2016-07-24 19:48:02 | 音楽
毎度手前味噌で恐縮ながら、私の選んだ「最優先の1000曲」に、ニーナ・シモンは「Mississippi Goddam (Live)」「I Wish I Knew How It Would Feel to Be Free」「Ain't Got No; I Got Life」の3曲が選ばれている。これは女性アーティストとしてはアリサ・フランクリン、ジョニ・ミッチェルの4曲に次ぎ、プリテンダーズと並ぶ。

またこの3曲のほかにも、彼女の「To Be Young, Gifted and Black」をレゲエのボブ・アンディ&マルシア・グリフィスがカバーしたバージョンも選んだのだが、彼女が他と異なるのは、最初に1000曲選んだ2007年の時点では1曲も入っておらず、さまざまな選曲・名盤リストで見聞を広める度に従来の曲と入れ替わる形で追加されてきた、古い曲ながら私の中では新鮮で驚きをもたらす存在だったということだ。

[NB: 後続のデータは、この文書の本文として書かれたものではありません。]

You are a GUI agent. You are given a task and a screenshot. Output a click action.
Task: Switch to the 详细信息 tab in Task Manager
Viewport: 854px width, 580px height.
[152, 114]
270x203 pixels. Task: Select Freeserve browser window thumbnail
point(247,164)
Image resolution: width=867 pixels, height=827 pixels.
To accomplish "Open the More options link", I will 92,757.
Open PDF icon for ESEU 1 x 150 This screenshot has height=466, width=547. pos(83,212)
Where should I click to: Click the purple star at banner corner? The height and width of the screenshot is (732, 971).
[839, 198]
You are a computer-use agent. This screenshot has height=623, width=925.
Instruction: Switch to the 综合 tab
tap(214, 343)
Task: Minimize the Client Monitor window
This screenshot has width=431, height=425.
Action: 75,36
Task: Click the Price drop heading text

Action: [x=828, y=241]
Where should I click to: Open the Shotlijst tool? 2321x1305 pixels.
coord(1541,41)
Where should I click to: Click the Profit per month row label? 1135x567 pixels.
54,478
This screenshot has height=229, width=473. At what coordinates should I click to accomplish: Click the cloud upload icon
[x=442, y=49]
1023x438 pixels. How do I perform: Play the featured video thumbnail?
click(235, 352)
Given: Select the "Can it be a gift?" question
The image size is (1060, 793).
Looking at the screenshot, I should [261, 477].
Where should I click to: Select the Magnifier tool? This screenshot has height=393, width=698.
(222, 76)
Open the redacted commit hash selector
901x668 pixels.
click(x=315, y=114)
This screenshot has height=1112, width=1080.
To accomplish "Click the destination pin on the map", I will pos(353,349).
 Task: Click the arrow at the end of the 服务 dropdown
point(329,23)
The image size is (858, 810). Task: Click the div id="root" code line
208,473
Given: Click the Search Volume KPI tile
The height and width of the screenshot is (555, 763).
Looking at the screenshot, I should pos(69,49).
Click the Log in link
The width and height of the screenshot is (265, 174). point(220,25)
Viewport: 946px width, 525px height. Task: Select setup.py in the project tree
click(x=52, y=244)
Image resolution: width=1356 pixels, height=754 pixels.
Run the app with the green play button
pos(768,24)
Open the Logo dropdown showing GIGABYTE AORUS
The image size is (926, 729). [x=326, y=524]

「私には愛がない。お金もない。何もない/しかし私には肉体がある。痛みもある。人生がある」と力強く歌うAin't Got No; I Got Lifeをはじめ、彼女の代表曲はポップで、時代を越えて訴えかける魅力があるが、しかしニーナ・シモンの曲は同じ時代、誰でも知っているようなヒット曲にはならなかった。「ソウルの女王」と謳われたアリサ・フランクリンとは、同じメッセージ性を帯びた黒人女性シンガーながら売れ方も名声もかけ離れている。それはひとえにニーナが「ジャズ」シンガーと捉えられてきたためなのか、かねがね私は疑問に思っていた。




映像配信サービスNetflixが、米国を中心に良質のドキュメンタリー作品を揃えていると聞き、加入して最初の1本『ニーナ・シモン ~魂の歌』(原題What Happend, Miss Simone?)を見、この疑問が氷解するとともに、私がいかに彼女の人生を知らず、音楽という果実のみむさぼる「奢った消費者」であったか痛感させられることに。

そもそも彼女は「黒人初の女性ピアニスト」を目指すも、差別の強い時代にあって挫折を余儀なくされた、クラシックを出自とするアーティストだったのだ。生活のため繁華街のバーで歌うようになり、シンガーとしても注目を浴びる。共演相手として、転調やフーガといったクラシックで培った彼女の高踏的なアプローチに応えられるのは、ジャズのミュージシャンだけであった。

デビュー作からスタンダード曲I Loves You, Porgyがヒット。警察官の夫アンドリューはマネージャーに専念することとなり、一女にも恵まれた。が、彼女のプライドは、単なるジャズシンガーで満足するものではなく、全米で勢いを増していた黒人の公民権運動にのめり込み、「Goddam」という異例の強い言葉で米国の狂気を歌うMississippi Goddamを皮切りに、政治色の強い曲をいくつも発表。

レコードにライブに政治活動に60年代の彼女は活躍。アンドリューは有能なマネージャーだったが家庭では暴力をふるい、政治色がテレビなどで敬遠されたこともあって、70年代、彼女の仕事は減り、怒りと抑うつで精神状態も不調に。アンドリューと離婚、リベリアへ移住し自由を満喫するも、蓄えが底をつき、スイス、やがてフランスに移って再び歌うことに。しかし満足な結果は得られなかった。生活は貧窮、躁鬱=双極性障害の症状も表れる。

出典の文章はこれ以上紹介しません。